Mostro di Firenze: indagato ex legionario di Vicchio

Si torna ancora una volta tra le campagne di Vicchio, in Mugello


Il caso è ancora aperto. L'ombra del Mostro non si è mai dissolta da Firenze e dai dintorni del capoluogo toscano, così come la memoria di chi ha vissuto gli anni dei duplici omicidi delle coppiette. 
Ad anni di distanza nuovi indagati vengono inseriti nei registri giudiziari, su tutti emergerebbe ora la figura di un ex legionario, oggi 86enne, perquisito più volte, ma ritenuto poi estraneo ai fatti.
Pietro Pacciani è morto da innocente, ma sul reale coinvolgimento di tutti i personaggi entrati in questa storia permangono numerose perplessità. L'avvocato Rosario Bevacqua, così come l'avvocato Antonino Filastò che hanno seguito la vicenda dei compagni di merende, hanno anche lasciato tracce tangibili di ipotesi che si contrappongono alle tesi espresse dalla Procura.

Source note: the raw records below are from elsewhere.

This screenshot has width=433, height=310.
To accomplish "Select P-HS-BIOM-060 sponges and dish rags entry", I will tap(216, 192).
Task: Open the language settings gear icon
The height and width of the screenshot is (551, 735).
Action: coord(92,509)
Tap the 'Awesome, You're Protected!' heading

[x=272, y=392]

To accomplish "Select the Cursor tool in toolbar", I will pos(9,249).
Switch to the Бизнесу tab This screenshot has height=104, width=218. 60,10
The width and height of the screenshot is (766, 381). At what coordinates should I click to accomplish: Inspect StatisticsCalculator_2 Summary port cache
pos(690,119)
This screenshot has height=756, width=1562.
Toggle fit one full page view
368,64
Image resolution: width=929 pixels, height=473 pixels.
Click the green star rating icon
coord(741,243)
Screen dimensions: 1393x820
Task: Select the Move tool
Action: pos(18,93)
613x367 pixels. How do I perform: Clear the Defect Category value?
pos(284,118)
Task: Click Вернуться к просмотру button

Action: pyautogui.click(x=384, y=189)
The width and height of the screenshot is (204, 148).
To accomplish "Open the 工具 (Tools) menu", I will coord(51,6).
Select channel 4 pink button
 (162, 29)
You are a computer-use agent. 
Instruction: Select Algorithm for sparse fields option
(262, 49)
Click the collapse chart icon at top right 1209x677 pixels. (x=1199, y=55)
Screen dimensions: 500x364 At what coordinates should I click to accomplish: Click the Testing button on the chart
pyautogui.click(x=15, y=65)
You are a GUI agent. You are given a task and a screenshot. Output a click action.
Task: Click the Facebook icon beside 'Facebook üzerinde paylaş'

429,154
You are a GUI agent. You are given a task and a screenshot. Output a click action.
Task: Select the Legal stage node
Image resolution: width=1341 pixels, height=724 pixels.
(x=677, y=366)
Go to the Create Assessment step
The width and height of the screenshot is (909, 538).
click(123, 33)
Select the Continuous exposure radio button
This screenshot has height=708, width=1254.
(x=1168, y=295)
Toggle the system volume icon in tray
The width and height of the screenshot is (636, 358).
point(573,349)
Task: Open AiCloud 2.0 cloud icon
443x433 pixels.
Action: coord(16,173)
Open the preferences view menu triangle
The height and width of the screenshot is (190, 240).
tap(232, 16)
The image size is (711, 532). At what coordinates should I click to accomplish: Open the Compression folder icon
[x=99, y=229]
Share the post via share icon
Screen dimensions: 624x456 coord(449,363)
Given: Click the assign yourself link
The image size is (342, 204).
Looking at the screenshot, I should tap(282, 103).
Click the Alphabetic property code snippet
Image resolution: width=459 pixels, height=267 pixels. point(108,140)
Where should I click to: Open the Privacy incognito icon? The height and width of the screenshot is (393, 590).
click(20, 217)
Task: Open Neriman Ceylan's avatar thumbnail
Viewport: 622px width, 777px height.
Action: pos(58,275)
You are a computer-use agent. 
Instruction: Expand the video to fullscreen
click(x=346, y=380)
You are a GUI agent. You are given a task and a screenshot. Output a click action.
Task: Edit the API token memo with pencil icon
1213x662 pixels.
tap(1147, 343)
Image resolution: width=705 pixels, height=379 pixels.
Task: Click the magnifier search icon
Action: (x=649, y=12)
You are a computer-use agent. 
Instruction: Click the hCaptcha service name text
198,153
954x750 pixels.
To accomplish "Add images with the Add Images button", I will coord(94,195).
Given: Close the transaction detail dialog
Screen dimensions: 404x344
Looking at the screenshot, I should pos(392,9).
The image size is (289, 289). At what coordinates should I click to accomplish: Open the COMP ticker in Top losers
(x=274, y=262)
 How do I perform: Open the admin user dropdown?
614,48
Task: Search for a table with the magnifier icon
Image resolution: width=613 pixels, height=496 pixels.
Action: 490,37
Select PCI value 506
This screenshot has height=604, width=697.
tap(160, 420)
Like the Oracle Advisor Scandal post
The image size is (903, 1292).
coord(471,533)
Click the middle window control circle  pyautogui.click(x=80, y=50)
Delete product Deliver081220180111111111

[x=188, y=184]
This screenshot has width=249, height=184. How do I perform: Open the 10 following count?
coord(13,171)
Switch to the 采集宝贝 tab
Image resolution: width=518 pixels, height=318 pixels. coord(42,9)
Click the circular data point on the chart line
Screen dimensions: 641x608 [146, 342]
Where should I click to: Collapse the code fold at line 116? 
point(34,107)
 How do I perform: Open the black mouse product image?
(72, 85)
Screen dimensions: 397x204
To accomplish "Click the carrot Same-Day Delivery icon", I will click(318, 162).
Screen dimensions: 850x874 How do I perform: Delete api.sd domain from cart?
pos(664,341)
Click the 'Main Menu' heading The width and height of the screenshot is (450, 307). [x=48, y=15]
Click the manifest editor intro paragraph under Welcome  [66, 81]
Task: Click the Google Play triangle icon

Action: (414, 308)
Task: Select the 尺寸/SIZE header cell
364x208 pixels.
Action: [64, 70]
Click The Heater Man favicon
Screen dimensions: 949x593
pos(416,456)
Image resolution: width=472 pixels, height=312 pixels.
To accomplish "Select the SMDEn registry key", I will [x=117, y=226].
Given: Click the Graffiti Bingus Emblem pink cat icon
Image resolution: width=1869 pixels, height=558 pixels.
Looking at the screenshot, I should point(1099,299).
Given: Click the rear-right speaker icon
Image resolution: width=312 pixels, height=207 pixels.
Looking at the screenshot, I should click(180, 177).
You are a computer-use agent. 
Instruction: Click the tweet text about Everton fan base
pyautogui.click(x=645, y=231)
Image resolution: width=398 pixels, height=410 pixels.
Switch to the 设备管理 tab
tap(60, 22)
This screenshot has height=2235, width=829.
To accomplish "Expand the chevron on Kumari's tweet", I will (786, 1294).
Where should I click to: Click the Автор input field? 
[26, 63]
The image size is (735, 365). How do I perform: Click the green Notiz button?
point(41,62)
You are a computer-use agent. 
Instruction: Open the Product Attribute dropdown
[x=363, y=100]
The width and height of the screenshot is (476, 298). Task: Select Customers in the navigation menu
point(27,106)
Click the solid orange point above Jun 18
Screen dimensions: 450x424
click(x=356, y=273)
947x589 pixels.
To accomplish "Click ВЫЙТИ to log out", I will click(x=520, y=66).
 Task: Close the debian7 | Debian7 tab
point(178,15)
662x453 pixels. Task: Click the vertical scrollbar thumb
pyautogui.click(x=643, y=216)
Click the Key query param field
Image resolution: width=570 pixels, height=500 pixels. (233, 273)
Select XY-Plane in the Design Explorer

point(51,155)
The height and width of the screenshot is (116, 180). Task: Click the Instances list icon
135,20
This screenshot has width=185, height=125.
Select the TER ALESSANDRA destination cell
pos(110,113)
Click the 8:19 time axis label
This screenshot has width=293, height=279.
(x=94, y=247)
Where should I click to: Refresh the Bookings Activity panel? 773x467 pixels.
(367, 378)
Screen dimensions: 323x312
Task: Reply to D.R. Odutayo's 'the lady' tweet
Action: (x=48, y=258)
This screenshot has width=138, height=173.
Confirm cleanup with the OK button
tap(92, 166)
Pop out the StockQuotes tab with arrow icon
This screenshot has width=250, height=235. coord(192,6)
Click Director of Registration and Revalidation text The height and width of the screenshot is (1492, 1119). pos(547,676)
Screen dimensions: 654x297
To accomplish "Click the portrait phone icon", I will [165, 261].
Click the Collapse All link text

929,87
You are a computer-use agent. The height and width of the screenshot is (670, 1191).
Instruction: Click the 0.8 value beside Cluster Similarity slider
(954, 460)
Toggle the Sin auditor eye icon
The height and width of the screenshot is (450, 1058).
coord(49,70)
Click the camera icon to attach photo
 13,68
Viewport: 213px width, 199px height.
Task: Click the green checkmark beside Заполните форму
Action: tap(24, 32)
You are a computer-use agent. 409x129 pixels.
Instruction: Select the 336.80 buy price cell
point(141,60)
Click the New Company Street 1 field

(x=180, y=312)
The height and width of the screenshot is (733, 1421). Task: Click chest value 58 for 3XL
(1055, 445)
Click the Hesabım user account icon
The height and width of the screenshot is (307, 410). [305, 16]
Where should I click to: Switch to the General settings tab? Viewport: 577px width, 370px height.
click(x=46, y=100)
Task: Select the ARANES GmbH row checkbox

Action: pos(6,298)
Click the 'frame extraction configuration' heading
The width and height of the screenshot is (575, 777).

Sotto l'attenzione degli inquirenti, e da oggi anche dell'opinione pubblica, torna un uomo originario di Vicchio ma residente a Prato, già soggetto a perquisizione nel settembre del 1985 quando nella sua casa furono rinvenuti ritagli di giornale relativi ai delitti legati al Mostro di Firenze.
Negli anni '90 una nuova perquisizione porta alla scoperta di centinaia di proiettili marca Winchester, serie H, già fuori produzione.
A carico del nuovo sospettato ci sarebbero anche i rapporti intercorsi con il Pacciani e con Salvatore Vinci, legato alla pista sarda, un nome che arriva dal passato remoto dei delitti fiorentini, ed anche lui residente a Vicchio del Mugello dove per anni si sono concentrate le ricerche degli inquirenti.